A guide for engineering directors, the occasional engineering manager, and the rare software engineer.
Introduction
Congratulations! If you are reading this guide, you probably work for a company that has found product-market fit and is starting to worry about Cost (Of Goods Sold). You have successfully navigated the turbulent waters of the tech industry, narrowly dodging the likes of WeWork and Quixey. You made it. Give yourself a pat on the back.
This guide will be focused on:
- SaaS companies, but generally applicable to any tech company
- companies that are pre-IPO or just after IPO
We are going to be hand-wavy on some of the details, but it includes sufficient nuance for the everyday practitioner. If you have an MBA or work as an accountant, you will not like this guide.
Engineering leaders get these questions from time to time:
- We spend $100K a month on storage. Is that expensive?
- How do I explain cloud costs to executives on a different side of the business?
- How do I work with Finance? They always want a forecast.
- How can I provide predictability? I don’t have the answers!
- My team wants to add a cache that will cost $XXm/year. Is that worth it?
- Our company is about to IPO before we are profitable. Should I be concerned?
- When can we turn a profit?
Part 1: Understanding Variable Costs and Fixed Costs
We don’t make any profits, so we make up for it in volume.

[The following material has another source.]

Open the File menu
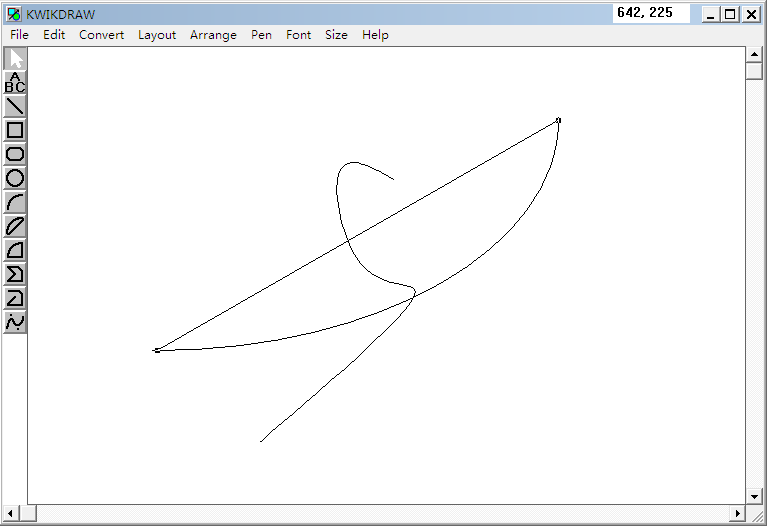This screenshot has height=526, width=767. tap(19, 35)
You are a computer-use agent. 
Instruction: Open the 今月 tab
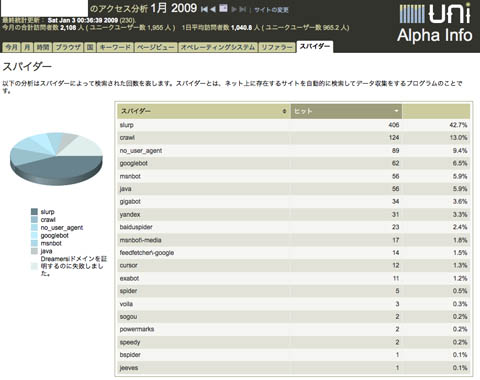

While that is a funny joke to make, it is time we get beyond trivial humor.
Let’s start simple. When building and selling a product, we incur fixed costs, and variable costs:
- Variable costs increase proportionately to the number of product units you sell. The more units you produce, the more you have to spend on parts, compute, and customer support. If you are using Autoscaling Groups on AWS, the costs of running those ECS tasks or EC2 instances are variable costs.
- Fixed costs stay constant no matter how many product units you sell. Examples include the cost of designing the product, the desk you use at work, and the lease on office space for engineering.
Depending on your context, a “product unit” can be a subscription, a license, a ride, a loan, a card, a night’s stay, 1m page views, or an actual piece of hardware.
Formulation: let
- n be the number of product units sold,
- p be the unit price,
- revenue be defined as r(n)=n×p,
- variable costs that went into producing those n units be denoted by v(n), and
- fixed costs be denoted by f.
Key Idea 1: as n increases, if r(n) grows faster than v(n), r(n)−v(n) will eventually be positive. This does not mean you are making money (yet), but it means the business is starting to look viable.
(Illustrated using Google Colab. Feel free to make a copy for your own presentations.)
Mapping these to terms you might hear from other parts of the business,
- r(n) is also known as Revenue
- v(n) is also known as Cost of Goods Sold, or COGS
- r(n)−v(n) is also known as Gross Profit. Correspondingly, [r(n)−v(n)]/r(n) is your Gross Margin; higher is better, and 75% is the benchmark for a good SaaS company.
- r(n)−v(n)−f is also known as Operating Profit. Correspondingly, [r(n)−v(n)−f]/r(n) is your Operating Margin; higher is better. More on this later.
There: finance demystified. Hopefully that was easier to read than Investopedia. If the use of “margin” here confuses you, just map it to “percentage” in your head. (I do not recommend saying that out loud at corporate meetings.)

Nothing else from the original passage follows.